Growth Differentiation Factor 15 (GDF-15) Levels Associated with the Presence and Severity of NAFLD

Non-alcoholic fatty liver disease (NAFLD) is a condition characterized by excess fat deposition in the liver, and it is strongly associated with systemic metabolic disorders such as obesity, insulin resistance, diabetes, and dyslipidemia, representing the hepatic manifestation of metabolic syndrome. NAFLD affects more than 25% of the population and could lead to extra-hepatic complications, including cardiovascular disease, which is one of its major causes of mortality. We utilized novel molecules that might reflect inflammation and dysmetabolic processes such as intact (H202D allele non-detectable) and total (measured irrespectively of the allele presence) GDF-15 to explore whether these molecules are involved in NAFLD pathophysiology. In addition, we explored whether adjusting GDF-15 for leptin and adiponectin, as molecules reflecting fat-mass and insulin-sensitivity, respectively, could alter GDF-15. In the first case-control study we analyzed biopsy-diagnosed NAFLD subjects (NAFL n=109, NASH n=163) and compared them to lean controls (n=33) and obese controls (n=31).
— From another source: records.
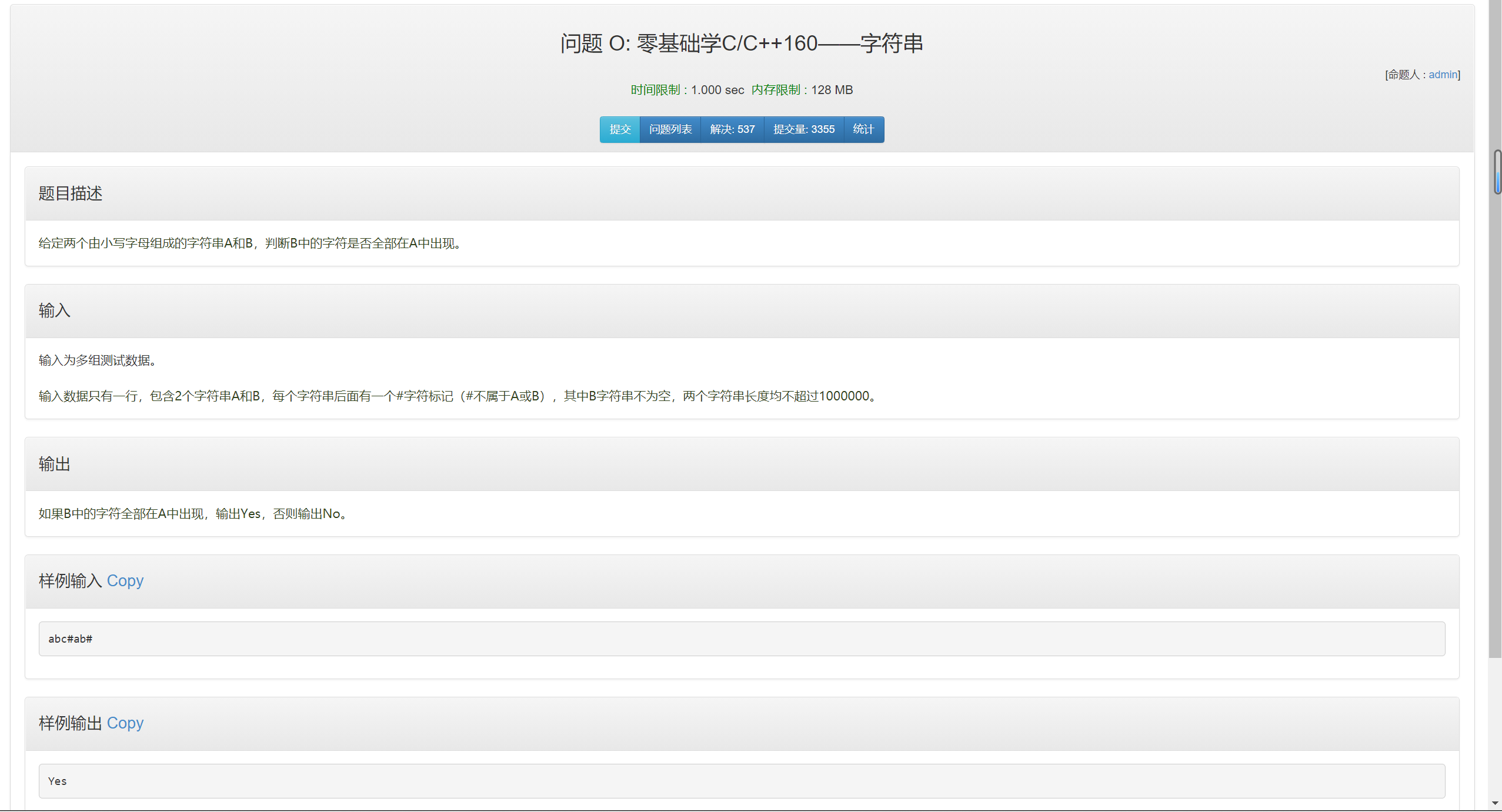Click the 样例输入 heading text

[70, 581]
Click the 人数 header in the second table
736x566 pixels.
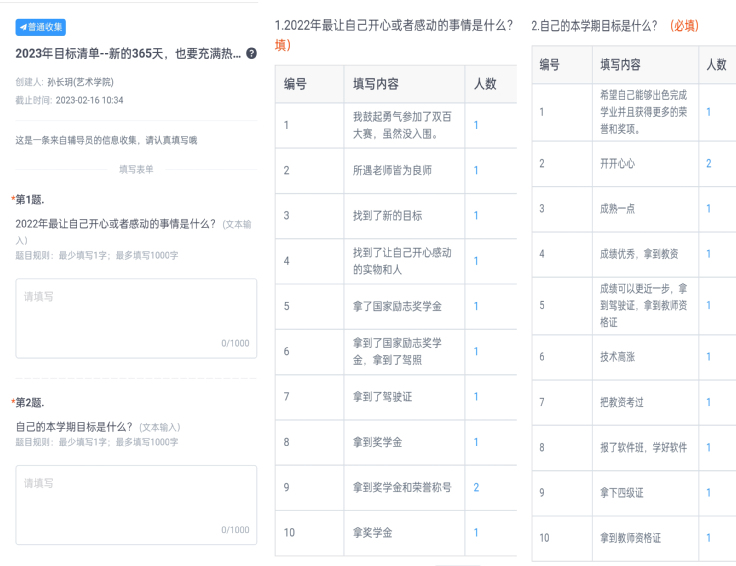[x=716, y=65]
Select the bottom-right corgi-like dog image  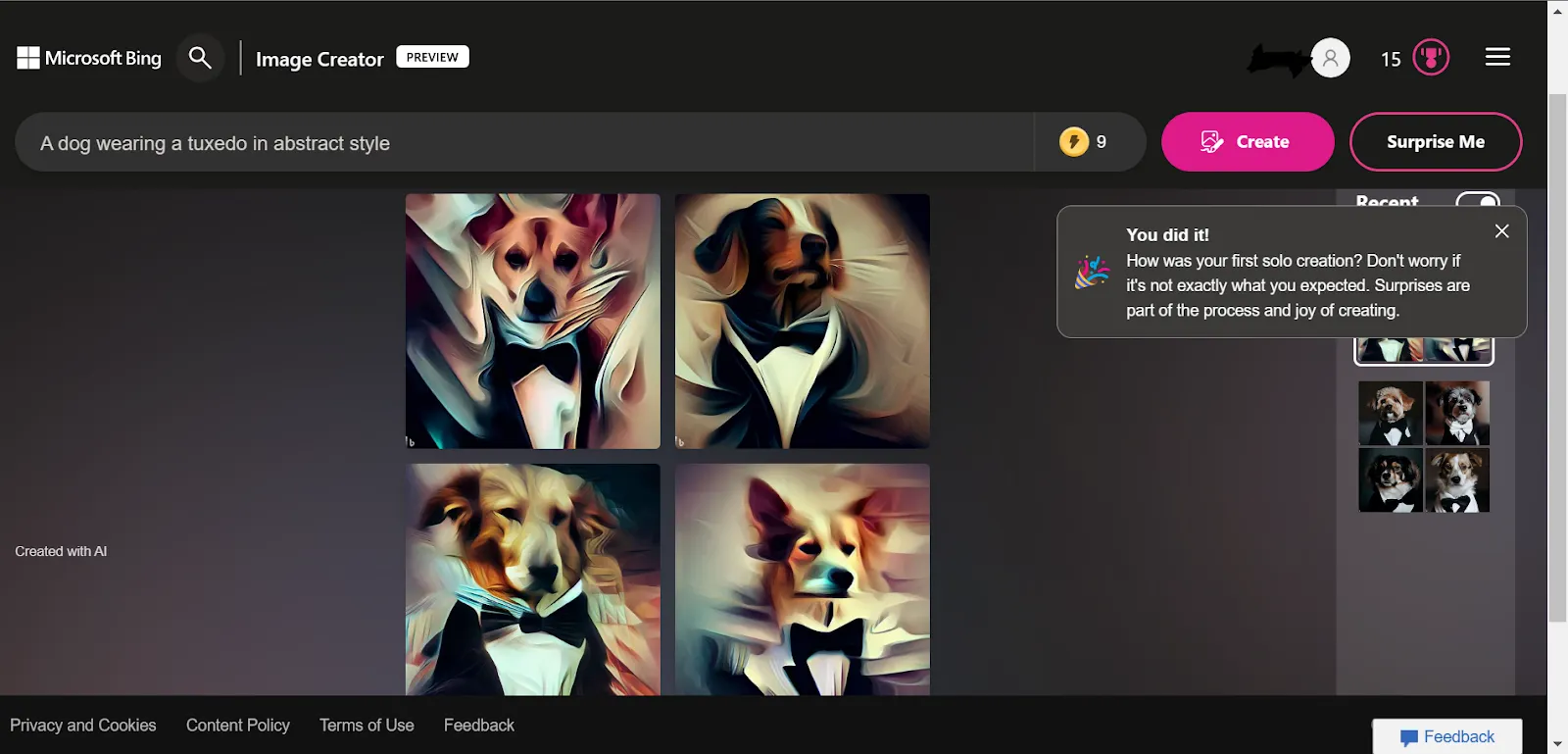coord(802,579)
In the second study we analyzed lean controls (n=7), obese controls (n=7) vs. NAFLD subjects (n=13). We present for the first time that total and intact GDF-15 levels are higher in NAFLD than in controls, particularly in NASH subjects and those with severe fibrosis. These results were largely confirmed within the first and second study. In conclusion, the metabolic/inflammatory hormones total and intact GDF-15 are related to NAFLD pathophysiology and should be further studied as a biomarker or possible treatment targets for this condition.